The discography of Dutch singer-songwriter Anouk consists of fourteen studio albums, four live albums, one compilation album, one extended play (EP), twenty-eight singles as a solo artist, two singles as a featured artist, five promotional singles and five video albums.

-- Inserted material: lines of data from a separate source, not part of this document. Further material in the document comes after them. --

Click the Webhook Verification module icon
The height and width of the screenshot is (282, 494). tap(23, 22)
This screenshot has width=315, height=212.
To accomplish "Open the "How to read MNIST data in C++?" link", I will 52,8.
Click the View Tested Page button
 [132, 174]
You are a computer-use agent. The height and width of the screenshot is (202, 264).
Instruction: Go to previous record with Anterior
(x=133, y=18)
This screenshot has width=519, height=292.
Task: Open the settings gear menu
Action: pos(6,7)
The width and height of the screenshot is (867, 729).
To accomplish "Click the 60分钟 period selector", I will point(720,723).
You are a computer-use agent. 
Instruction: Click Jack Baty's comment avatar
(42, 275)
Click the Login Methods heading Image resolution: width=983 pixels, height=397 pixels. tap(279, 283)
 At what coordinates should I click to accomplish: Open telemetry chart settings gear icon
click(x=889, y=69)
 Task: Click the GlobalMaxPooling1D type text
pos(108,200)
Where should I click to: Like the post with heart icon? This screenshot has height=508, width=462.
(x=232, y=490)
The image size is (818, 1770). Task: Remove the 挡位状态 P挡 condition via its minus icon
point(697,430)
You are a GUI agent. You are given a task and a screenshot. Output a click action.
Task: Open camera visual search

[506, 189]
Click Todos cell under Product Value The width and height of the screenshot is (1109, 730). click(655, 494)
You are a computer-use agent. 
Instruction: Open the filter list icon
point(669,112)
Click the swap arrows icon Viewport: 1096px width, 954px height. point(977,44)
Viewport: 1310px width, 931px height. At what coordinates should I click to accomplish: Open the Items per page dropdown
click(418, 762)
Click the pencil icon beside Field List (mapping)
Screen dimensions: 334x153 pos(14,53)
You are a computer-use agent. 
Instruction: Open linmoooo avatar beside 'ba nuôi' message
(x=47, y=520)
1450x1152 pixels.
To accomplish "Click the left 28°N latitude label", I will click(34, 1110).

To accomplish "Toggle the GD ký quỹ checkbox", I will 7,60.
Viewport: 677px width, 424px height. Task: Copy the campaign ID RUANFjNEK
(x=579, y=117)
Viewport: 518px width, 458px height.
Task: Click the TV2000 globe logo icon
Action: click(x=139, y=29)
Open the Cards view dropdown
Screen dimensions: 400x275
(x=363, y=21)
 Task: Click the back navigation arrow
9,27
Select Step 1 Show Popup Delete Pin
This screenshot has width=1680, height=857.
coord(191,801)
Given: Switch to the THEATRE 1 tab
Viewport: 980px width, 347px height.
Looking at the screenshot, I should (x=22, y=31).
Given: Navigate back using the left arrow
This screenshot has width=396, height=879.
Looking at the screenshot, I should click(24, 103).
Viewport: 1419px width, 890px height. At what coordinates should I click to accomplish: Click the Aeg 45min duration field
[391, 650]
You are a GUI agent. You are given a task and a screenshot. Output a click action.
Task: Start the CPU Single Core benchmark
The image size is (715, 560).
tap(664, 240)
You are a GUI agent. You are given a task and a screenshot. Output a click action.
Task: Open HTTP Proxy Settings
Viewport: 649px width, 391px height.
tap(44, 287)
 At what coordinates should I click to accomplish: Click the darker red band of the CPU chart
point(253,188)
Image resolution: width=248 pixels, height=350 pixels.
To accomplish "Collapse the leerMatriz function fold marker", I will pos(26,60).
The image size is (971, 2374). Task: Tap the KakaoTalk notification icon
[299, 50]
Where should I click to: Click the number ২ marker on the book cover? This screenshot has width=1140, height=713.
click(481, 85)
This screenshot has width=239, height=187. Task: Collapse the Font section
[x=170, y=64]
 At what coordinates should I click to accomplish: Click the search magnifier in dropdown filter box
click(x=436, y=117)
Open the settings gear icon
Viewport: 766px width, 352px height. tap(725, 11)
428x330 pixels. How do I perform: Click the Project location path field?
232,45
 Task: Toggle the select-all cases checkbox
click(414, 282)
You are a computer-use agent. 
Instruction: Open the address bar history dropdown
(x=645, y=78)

Anouk's debut single, "Mood Indigo", was released in 1996 and became a moderate hit in her native Netherlands. Its follow-up, "Nobody's Wife", was released the following year. After peaking at number two on the Dutch Top 40, the single became a European hit, entering the top ten in Sweden, Norway, Denmark and Finland.
Both singles were included in her first studio album. Titled Together Alone, it topped the Dutch Albums Chart and also achieved commercial success across Europe.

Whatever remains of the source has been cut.